At the start of John le Carré’s novel Our Kind of Traitor, published in September this year, the 30-year-old hero, educated at a state school and now lecturing in Oxford, suffers a crisis: “Would Orwell have believed it possible that the same overfed voices which had haunted him in the 1930s, the same crippling incompetence, addiction to foreign wars and assumptions of entitlement, were happily in place in 2009? Receiving no response from the blank student faces staring up at him, he had supplied it for himself: no. Orwell would emphatically not have believed it. Or if he had, he would have taken to the streets. He would have smashed some serious glass.”
It can’t be often that an autumn novel so catches a national mood that its fictional projection becomes reality even before it has achieved its Christmas sales. Student faces are blank no longer and the image of a young man, hooded, aiming a balletic kick into the serious glass front of the lobby of the Tory party’s headquarters in Millbank on 10 November, was on all the front pages the next day.
Whatever the media might prefer, most voters did not see the students and their supporters as either troublemakers or privileged beneficiaries demanding special treatment from the taxpayer.
The students seem to be learning fast, too. On the day of the third big demonstration, on 30 November, a “19-year-old student” told the BBC: “Smashing up windows was necessary in the beginning to get the demonstrations on the front pages, but now any violence would be counterproductive.”
Across Britain there has been a swell of student activism, occupations and demands, with a focus on higher education but reaching out for public support against cuts.
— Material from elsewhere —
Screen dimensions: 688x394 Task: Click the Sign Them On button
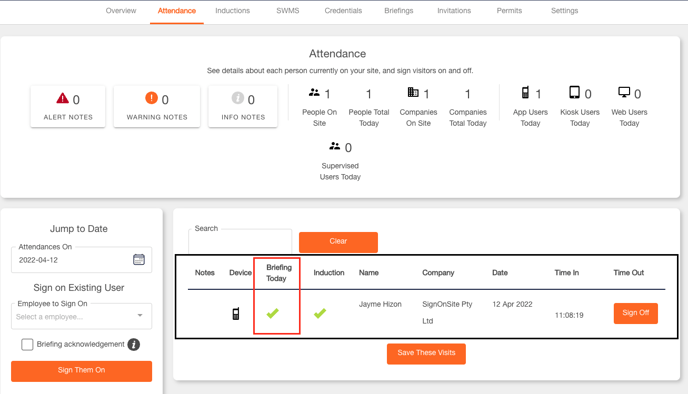pyautogui.click(x=82, y=371)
Only once before has there been anything like this level of student action – at the end of the Sixties, starting in 1968. Will this decade succeed where the Sixties failed?
The Sixties changed our society and our culture. But here in Britain, unlike the rest of western Europe, the student rebellion of the left was politically marginalised; it arrived late, and was narrow by comparison with its counterparts on the Continent. The true political impact of the Sixties in Britain took another course. In October 1968, a then unknown Margaret Thatcher gave a speech at a fringe meeting of the Conservative party conference. She caught the anti-statism of the new zeitgeist, and it was the political right that eventually captured the legacy of Sixties anti-authoritarianism.
Neoliberalism and the free market were the main beneficiaries of the movement against state power and paternalism. Ironically, it is Thatcher’s successors against whom the students are now mobilising.
David Cameron told this year’s Conservative conference that the general election meant that “statism lost . . . society won . . . it’s a revolution . . . We are the radicals now, breaking apart the old system with a massive transfer for power, from the state to citizens, politicians to people, government to society.” He was taking the words of the student activists of the Sixties and stuffing them into the mouths of today’s.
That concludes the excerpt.